Re: HDP 2.2 AM abort : Unable to find ExecutorLauncher class

2015-04-17 Thread Udit Mehta
Hi,

This is the log trace:
https://gist.github.com/uditmehta27/511eac0b76e6d61f8b47

On the yarn RM UI, I see :

Error: Could not find or load main class
org.apache.spark.deploy.yarn.ExecutorLauncher


The command I run is: bin/spark-shell --master yarn-client

The spark defaults I use is:
spark.yarn.jar
hdfs://namenode1-dev.snc1:8020/spark/spark-assembly-1.3.0-hadoop2.4.0.jar
spark.yarn.access.namenodes hdfs://namenode1-dev.snc1:8032
spark.dynamicAllocation.enabled false
spark.scheduler.mode FAIR
spark.driver.extraJavaOptions -Dhdp.version=2.2.0.0-2041
spark.yarn.am.extraJavaOptions -Dhdp.version=2.2.0.0-2041

Is there anything wrong in what I am trying to do?

thanks again!


On Fri, Apr 17, 2015 at 2:56 PM, Zhan Zhang zzh...@hortonworks.com wrote:

  Hi Udit,

  By the way, do you mind to share the whole log trace?

  Thanks.

  Zhan Zhang

  On Apr 17, 2015, at 2:26 PM, Udit Mehta ume...@groupon.com wrote:

  I am just trying to launch a spark shell and not do anything fancy. I
 got the binary distribution from apache and put the spark assembly on hdfs.
 I then specified the yarn.jars option in spark defaults to point to the
 assembly in hdfs. I still got the same error so though I had to build it
 for hdp. I am using hdp 2.2 with hadoop 2.6/

 On Fri, Apr 17, 2015 at 2:21 PM, Udit Mehta ume...@groupon.com wrote:

 Thanks. Would that distribution work for hdp 2.2?

 On Fri, Apr 17, 2015 at 2:19 PM, Zhan Zhang zzh...@hortonworks.com
 wrote:

  You don’t need to put any yarn assembly in hdfs. The spark assembly
 jar will include everything. It looks like your package does not include
 yarn module, although I didn’t find anything wrong in your mvn command. Can
 you check whether the ExecutorLauncher class is in your jar file or not?

  BTW: For spark-1.3, you can use the binary distribution from apache.

  Thanks.

  Zhan Zhang



  On Apr 17, 2015, at 2:01 PM, Udit Mehta ume...@groupon.com wrote:

I followed the steps described above and I still get this error:


 Error: Could not find or load main class 
 org.apache.spark.deploy.yarn.ExecutorLauncher


  I am trying to build spark 1.3 on hdp 2.2.

* _SET EXERCISE A_
List every property name that the forum thread shows in Udit Mehta's spark defaults.
The forum thread and the records that follow it are separate material with no connection to each other.

* _EXERCISE MATERIAL_
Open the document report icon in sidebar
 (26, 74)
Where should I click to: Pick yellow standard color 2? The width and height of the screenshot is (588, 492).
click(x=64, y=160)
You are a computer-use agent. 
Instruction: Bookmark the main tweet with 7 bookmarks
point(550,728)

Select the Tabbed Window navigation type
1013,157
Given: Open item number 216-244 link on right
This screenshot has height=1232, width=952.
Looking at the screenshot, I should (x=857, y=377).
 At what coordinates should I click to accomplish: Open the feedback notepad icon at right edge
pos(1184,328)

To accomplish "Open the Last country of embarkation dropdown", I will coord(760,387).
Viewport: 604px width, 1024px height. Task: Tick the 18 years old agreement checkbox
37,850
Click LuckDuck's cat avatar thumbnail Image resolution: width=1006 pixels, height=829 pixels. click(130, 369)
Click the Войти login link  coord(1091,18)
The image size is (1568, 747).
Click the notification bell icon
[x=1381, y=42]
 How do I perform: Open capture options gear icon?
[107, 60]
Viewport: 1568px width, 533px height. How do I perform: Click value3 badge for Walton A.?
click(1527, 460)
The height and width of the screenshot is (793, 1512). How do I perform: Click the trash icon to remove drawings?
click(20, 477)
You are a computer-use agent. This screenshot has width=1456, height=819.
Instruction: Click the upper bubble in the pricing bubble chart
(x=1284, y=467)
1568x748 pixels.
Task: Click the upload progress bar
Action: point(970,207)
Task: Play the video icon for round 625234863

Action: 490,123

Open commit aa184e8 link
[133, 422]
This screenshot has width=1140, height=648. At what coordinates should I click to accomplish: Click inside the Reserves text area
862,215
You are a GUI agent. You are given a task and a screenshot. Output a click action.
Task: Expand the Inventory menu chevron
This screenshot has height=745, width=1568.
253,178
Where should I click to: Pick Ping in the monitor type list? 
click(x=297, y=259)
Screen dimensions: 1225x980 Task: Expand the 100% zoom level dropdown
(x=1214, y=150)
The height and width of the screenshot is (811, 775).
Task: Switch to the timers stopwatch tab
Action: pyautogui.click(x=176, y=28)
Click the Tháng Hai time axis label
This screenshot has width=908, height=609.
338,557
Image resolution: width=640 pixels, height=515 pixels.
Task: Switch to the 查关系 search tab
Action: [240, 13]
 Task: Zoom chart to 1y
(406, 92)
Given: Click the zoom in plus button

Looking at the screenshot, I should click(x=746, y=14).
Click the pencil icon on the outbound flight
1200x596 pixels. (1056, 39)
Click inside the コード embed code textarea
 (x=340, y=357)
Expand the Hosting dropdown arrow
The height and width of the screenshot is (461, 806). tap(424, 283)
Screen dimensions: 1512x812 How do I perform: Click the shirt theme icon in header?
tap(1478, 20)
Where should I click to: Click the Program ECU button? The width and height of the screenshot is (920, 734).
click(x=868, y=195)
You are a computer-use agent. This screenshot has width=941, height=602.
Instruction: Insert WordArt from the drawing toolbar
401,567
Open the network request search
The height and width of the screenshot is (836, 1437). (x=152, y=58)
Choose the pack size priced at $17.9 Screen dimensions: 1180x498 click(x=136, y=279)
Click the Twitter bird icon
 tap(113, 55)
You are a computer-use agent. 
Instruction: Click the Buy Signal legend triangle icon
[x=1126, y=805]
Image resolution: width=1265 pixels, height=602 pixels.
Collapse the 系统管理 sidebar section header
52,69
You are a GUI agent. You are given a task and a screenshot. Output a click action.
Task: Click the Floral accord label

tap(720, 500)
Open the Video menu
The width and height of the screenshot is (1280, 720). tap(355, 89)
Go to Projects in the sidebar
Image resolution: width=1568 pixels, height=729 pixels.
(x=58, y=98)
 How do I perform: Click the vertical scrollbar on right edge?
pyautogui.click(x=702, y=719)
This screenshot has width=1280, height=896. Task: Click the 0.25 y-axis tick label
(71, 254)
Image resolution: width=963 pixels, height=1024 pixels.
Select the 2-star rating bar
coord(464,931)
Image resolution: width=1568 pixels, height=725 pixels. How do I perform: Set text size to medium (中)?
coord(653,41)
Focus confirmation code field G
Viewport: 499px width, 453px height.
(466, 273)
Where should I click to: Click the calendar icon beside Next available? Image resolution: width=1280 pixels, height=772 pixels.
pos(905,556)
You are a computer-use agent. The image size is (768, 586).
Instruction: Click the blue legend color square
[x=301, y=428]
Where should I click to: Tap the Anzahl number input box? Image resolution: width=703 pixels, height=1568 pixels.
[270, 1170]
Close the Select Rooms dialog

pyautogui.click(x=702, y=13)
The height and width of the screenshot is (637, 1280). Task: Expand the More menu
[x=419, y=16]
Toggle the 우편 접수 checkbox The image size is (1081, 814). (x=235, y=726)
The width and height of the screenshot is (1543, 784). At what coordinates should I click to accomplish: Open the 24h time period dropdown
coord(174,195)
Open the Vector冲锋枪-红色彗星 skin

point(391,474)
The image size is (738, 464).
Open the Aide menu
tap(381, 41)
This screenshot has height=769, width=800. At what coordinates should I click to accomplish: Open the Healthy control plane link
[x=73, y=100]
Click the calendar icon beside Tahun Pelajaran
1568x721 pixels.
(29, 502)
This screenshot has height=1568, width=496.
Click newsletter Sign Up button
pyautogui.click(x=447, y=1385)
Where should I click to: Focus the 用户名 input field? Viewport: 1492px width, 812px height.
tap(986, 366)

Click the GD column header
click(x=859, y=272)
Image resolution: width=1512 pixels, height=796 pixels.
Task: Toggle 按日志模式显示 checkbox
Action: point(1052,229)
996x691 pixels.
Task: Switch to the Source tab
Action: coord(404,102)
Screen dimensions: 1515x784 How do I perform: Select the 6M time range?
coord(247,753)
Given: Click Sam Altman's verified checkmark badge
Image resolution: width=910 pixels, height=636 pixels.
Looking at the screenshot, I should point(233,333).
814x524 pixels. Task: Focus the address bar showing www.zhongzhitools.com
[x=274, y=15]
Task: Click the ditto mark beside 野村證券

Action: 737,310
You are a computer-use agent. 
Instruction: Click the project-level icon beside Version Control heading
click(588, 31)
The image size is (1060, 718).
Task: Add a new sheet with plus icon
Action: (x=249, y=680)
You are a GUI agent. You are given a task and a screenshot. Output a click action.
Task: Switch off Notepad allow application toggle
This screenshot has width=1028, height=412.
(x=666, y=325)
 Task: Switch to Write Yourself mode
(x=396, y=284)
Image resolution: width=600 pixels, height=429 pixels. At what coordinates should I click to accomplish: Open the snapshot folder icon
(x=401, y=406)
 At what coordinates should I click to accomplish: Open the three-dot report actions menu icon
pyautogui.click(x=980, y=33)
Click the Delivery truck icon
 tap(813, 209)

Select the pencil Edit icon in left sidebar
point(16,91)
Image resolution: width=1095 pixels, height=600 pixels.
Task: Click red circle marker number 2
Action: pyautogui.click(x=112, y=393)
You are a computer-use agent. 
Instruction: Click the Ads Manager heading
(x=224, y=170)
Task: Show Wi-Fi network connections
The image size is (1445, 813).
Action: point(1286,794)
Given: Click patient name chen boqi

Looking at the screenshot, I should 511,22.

* _SET EXERCISE B_
Pick out each line of the records that contains the word "legend".

* _ANSWER A_
spark.yarn.jar
spark.yarn.access.namenodes
spark.dynamicAllocation.enabled
spark.scheduler.mode
spark.driver.extraJavaOptions
spark.yarn.am.extraJavaOptions

* _ANSWER B_
Instruction: Click the Buy Signal legend triangle icon
Instruction: Click the blue legend color square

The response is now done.